[[ SOURCE PASSAGE open ]]

I have quoted the relevant part of your script. You seem to think that a single-quoted string is somehow "stronger quoted" than a double-quoted one and that differently quoted strings can be nested. This is a - common - misconception.
wrong concept:
'........"............................"........'
<------------- single-quoted ---------------->
<- single+double-quoted---->"
'<-----> single-quoted only areas <------>
In fact it is like this: the shell maintains a flag "inside string y/n", which is flipped when a (fitting) quote is encountered. The first time the shell "sees" a quote char (single or double) it flips the flag to "y" and then waits until it gets the next fitting quote-char in the input. When getting this it flips the flag back. Everything read in the meantime is considered to be inside this string.

[[ SOURCE PASSAGE closed ]]
[[ PROVIDED DATA open ]]

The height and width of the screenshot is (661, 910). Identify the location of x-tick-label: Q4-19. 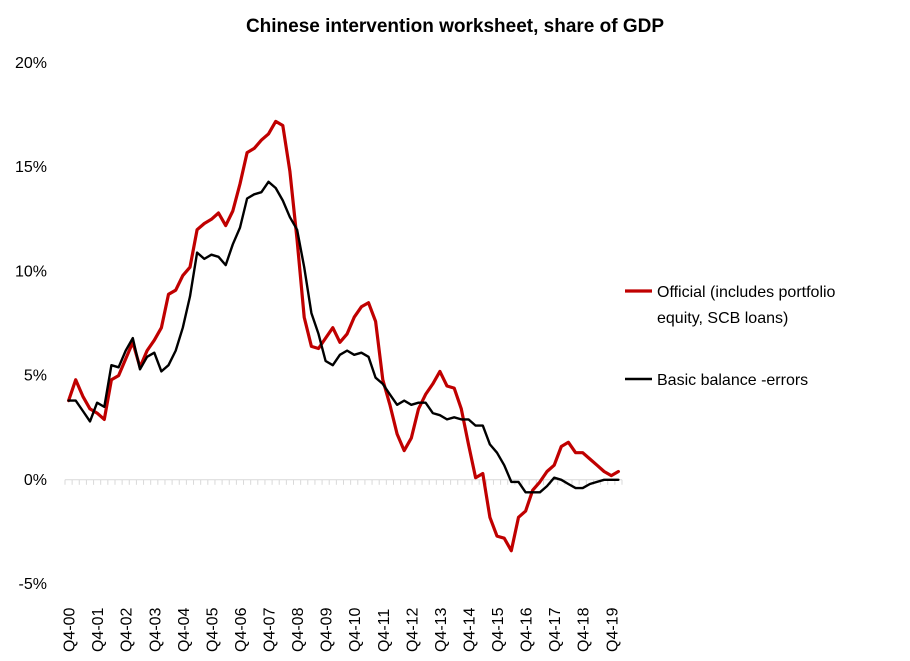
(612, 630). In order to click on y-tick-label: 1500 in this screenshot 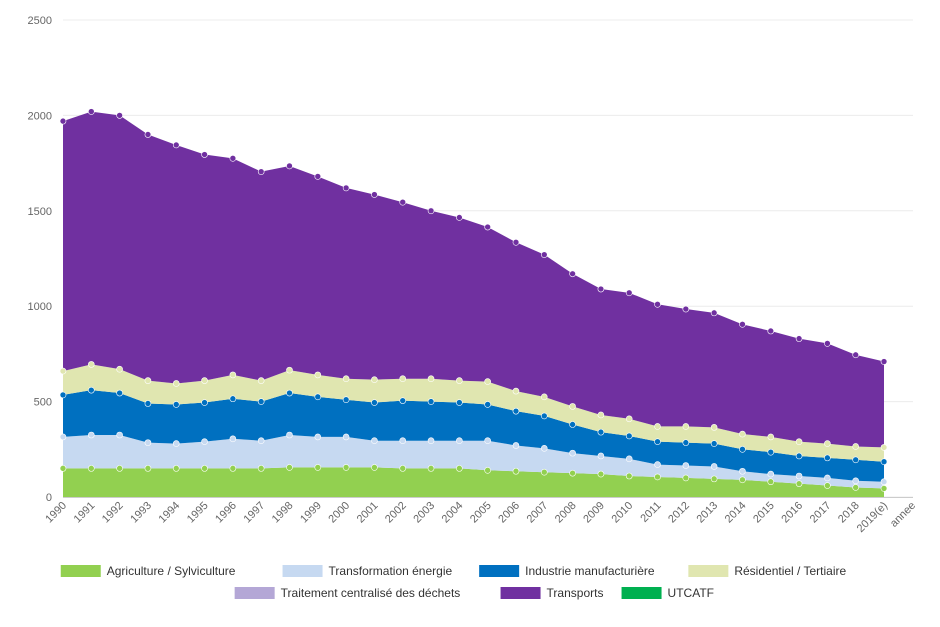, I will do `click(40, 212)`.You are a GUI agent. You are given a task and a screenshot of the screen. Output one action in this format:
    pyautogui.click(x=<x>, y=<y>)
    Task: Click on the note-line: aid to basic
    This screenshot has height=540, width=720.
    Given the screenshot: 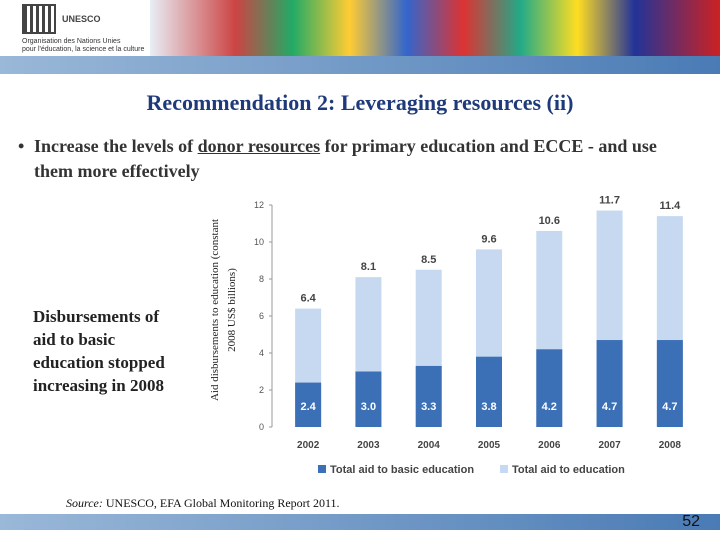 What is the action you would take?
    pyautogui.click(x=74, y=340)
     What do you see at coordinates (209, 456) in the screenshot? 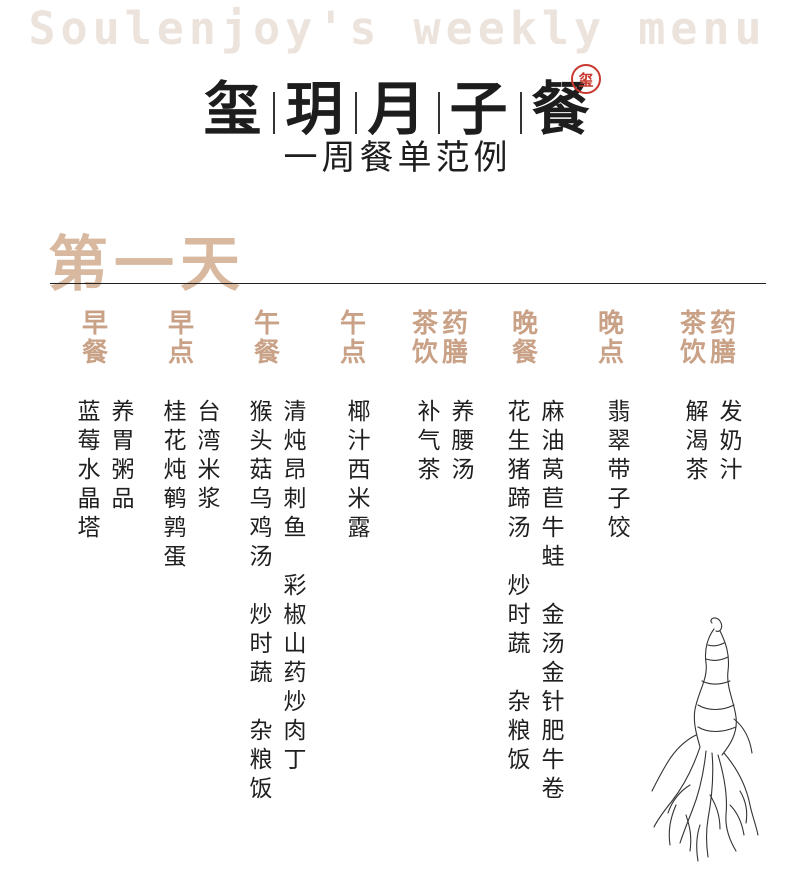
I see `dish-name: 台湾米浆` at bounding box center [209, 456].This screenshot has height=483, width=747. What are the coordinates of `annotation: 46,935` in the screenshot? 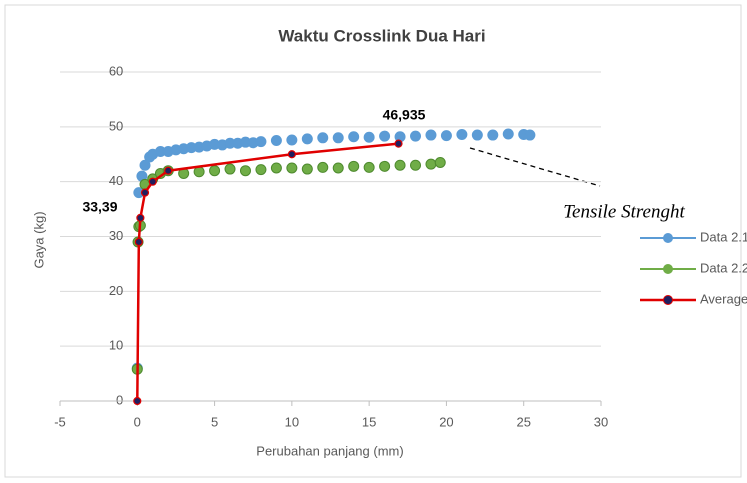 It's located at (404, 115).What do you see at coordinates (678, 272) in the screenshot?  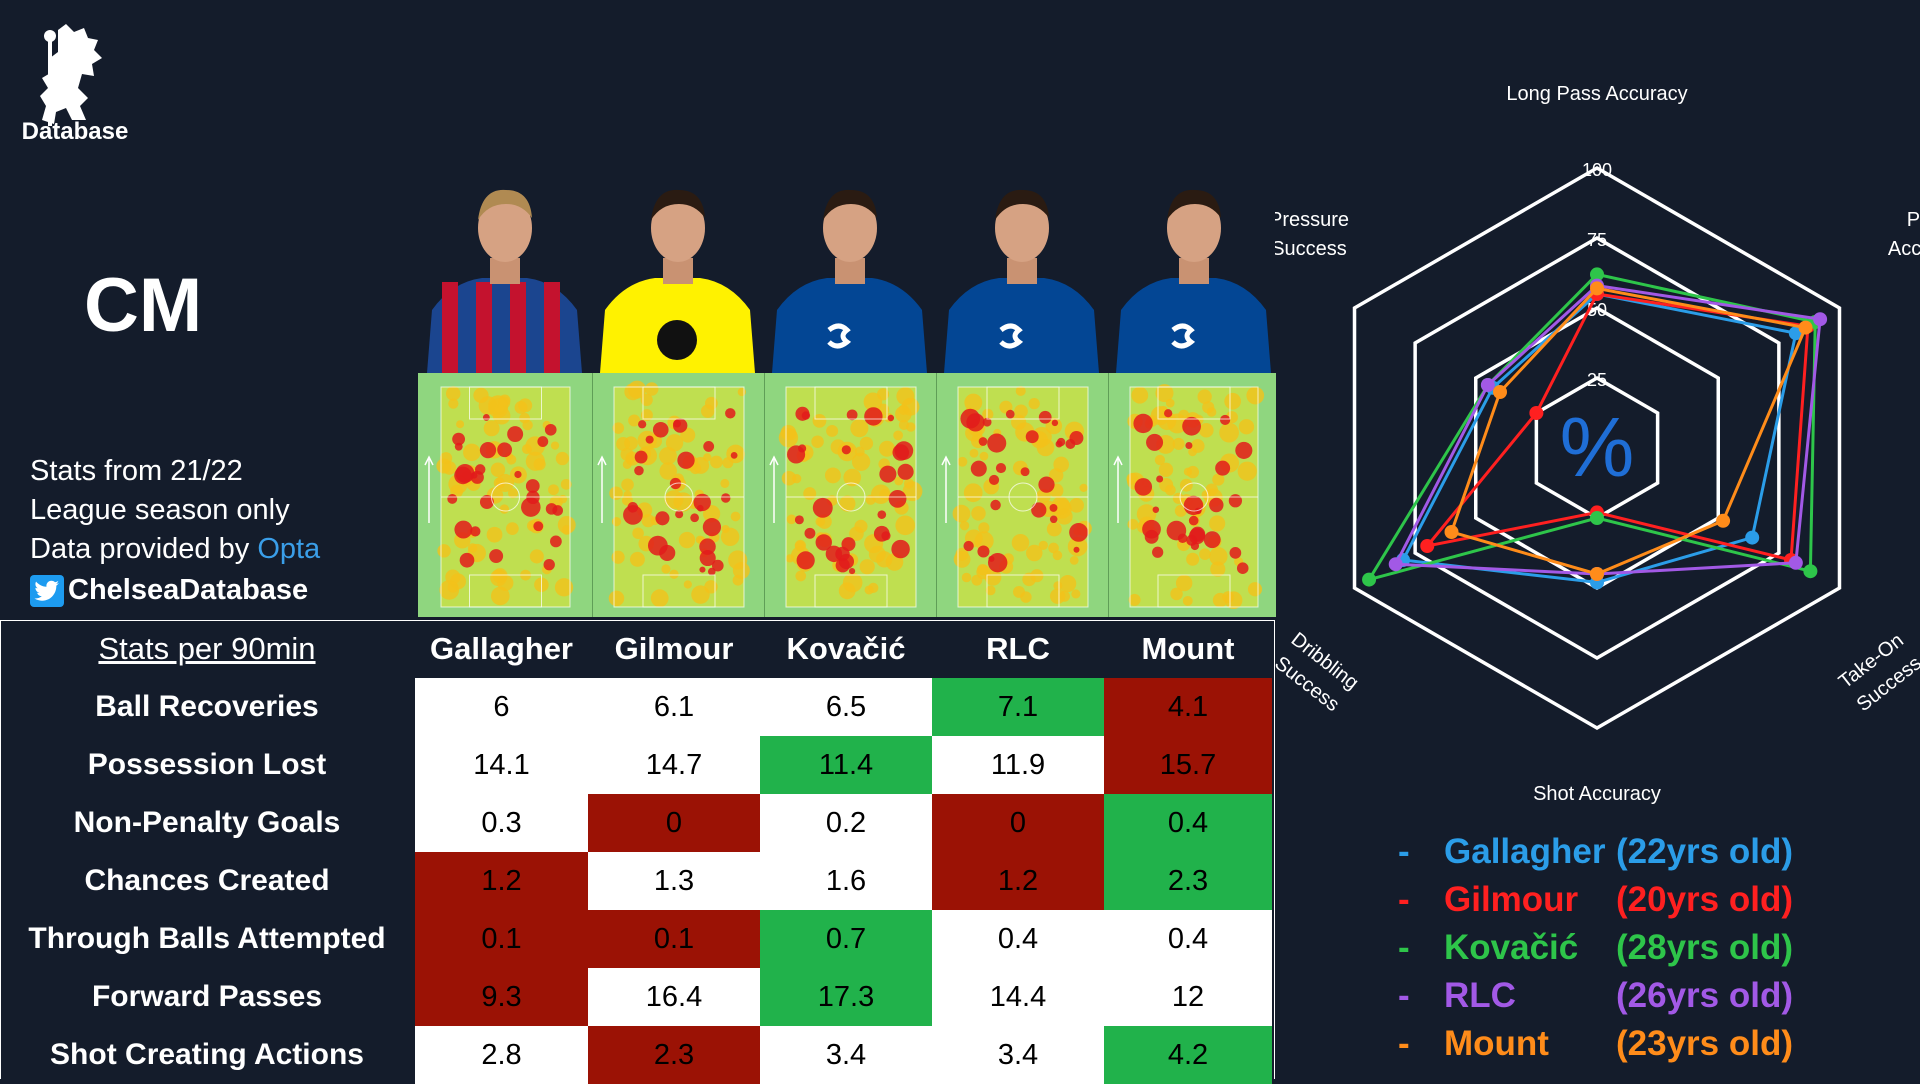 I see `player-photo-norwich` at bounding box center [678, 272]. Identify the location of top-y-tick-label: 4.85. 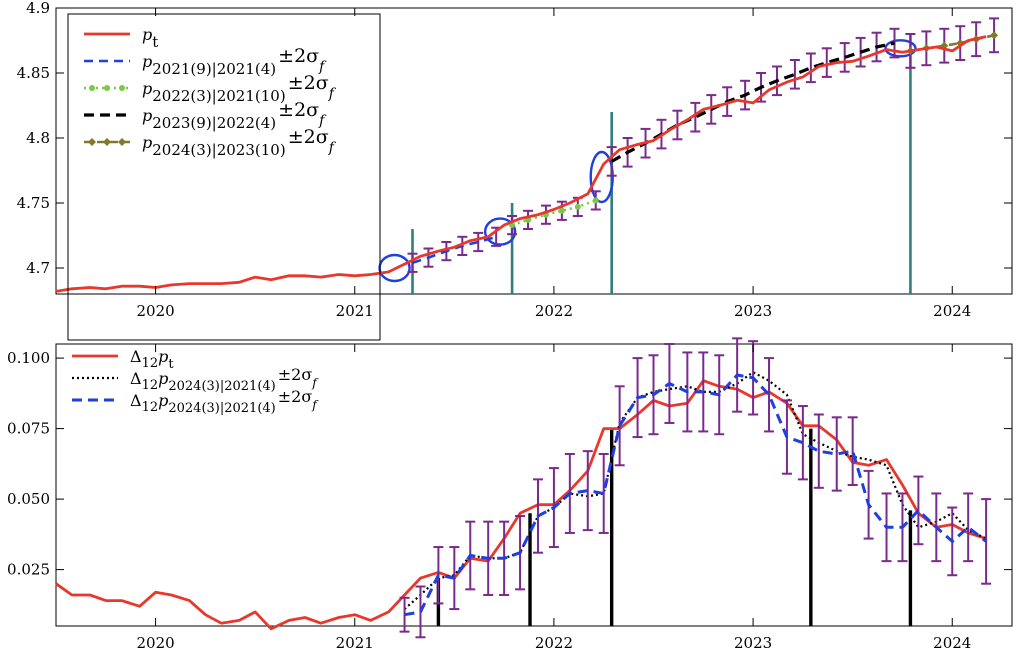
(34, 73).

[[ PROVIDED DATA closed ]]

LIST OF TASKS:
1/ Answer these from the passage on shell quoting:
(a) Which two beliefs about quoting does it call a misconception?
(b) What flag does the shell maintain?
(c) How does the passage describe what counts as inside the string?
2/ State whether each statement agrees with the passage on shell quoting, quoting the words that decide it:
(a) Differently quoted strings can be nested inside each other.
(b) The shell flips the flag back when it reaches the next fitting quote char.
(c) Only a single quote can flip the flag to "y".

SOLUTIONS BELOW:
1/
(a) The belief that a single-quoted string is "stronger quoted" than a double-quoted one, and the belief that differently quoted strings can be nested.
(b) A flag "inside string y/n".
(c) Everything read between the quote that flips the flag to "y" and the next fitting quote, which flips it back, is considered to be inside the string.

2/
(a) No: "You seem to think that a single-quoted string is somehow "stronger quoted" than a double-quoted one and that differently quoted strings can be nested. This is a - common - misconception."
(b) Yes: "When getting this it flips the flag back."
(c) No: "The first time the shell "sees" a quote char (single or double) it flips the flag to "y""